[occi-wg] confusion about status of link / headers

Alexis Richardson alexis.richardson at gmail.com
Tue Oct 20 11:39:07 CDT 2009


Sam,

On Tue, Oct 20, 2009 at 5:31 PM, Sam Johnston <samj at samj.net> wrote:
> Alexis,
>
> Sweeping, unjustified statements are intensely frustrating, not to
> mention unhelpful in the absence of a coherent alternative. If people
> choose not to disclose conflicts I happen to be aware of then you bet
> I'll disclose them for them - nothing personal about it.

I don't know what 'conflicts' you are referring to, or how these
relate to the matter at hand.  If by 'sweeping, unjustified' you refer
to the word 'unprecedented' then I shall justify it by pointing out
that - at least as I currently understand it - you are proposing use
of headers to a *greater* extent than has been done before and to
cover a *greater* set of use cases.


> Cutting to the chase, both Microsoft and Amazon are using headers for
> metadata to the same extent as what has been proposed.

Really - to the "same" extent?  That seems contrary to what has been
asserted on this thread previously.


> What premature optimisation? *Not* using XML? Do we really need to
> drag that carcass out again?
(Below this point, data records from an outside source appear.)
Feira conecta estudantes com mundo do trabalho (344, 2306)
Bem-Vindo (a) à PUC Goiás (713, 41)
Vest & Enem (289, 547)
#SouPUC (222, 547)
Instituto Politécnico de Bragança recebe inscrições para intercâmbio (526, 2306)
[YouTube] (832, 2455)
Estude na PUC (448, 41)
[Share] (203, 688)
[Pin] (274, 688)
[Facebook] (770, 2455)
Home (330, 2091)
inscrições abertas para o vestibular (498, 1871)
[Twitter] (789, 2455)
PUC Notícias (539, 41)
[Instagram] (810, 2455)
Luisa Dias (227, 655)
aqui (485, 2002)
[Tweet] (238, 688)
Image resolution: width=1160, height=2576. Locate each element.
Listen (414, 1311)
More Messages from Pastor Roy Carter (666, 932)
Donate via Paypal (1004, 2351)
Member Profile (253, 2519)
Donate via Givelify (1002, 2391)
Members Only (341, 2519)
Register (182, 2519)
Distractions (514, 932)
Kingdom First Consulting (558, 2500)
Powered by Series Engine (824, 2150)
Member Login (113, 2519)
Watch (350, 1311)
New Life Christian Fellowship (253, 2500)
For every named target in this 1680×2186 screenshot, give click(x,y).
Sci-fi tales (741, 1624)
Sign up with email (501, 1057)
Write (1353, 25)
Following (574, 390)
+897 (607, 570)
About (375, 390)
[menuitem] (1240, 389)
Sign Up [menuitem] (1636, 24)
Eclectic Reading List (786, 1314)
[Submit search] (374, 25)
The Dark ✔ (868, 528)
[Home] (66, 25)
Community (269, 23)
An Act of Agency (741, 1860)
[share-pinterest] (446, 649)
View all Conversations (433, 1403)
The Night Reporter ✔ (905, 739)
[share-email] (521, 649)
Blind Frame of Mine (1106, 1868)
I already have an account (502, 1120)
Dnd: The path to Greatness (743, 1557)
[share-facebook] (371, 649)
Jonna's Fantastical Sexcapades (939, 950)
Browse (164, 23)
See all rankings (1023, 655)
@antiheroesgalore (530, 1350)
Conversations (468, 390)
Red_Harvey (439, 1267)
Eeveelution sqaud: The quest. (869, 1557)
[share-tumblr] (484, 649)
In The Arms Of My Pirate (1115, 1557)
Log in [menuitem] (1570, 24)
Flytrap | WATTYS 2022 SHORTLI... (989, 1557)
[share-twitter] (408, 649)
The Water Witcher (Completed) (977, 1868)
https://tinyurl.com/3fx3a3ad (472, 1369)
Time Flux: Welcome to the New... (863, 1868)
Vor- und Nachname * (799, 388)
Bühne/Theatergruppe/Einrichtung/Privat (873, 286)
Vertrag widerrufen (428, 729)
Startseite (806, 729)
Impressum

Surely Adrian's performance tests put the
> last nail in that particular coffin.

Premature optimisation = making performance a critical design concern
when we want an API.

I have noted Adrian's points as have others.


> The question really is about whether we want to be an interface/
> protocol like HTTP or some mongrel hybrid of that along with a set of
> XML, JSON and/or text formats for everything we ever intend to model
> (knowing that work has already been done by others).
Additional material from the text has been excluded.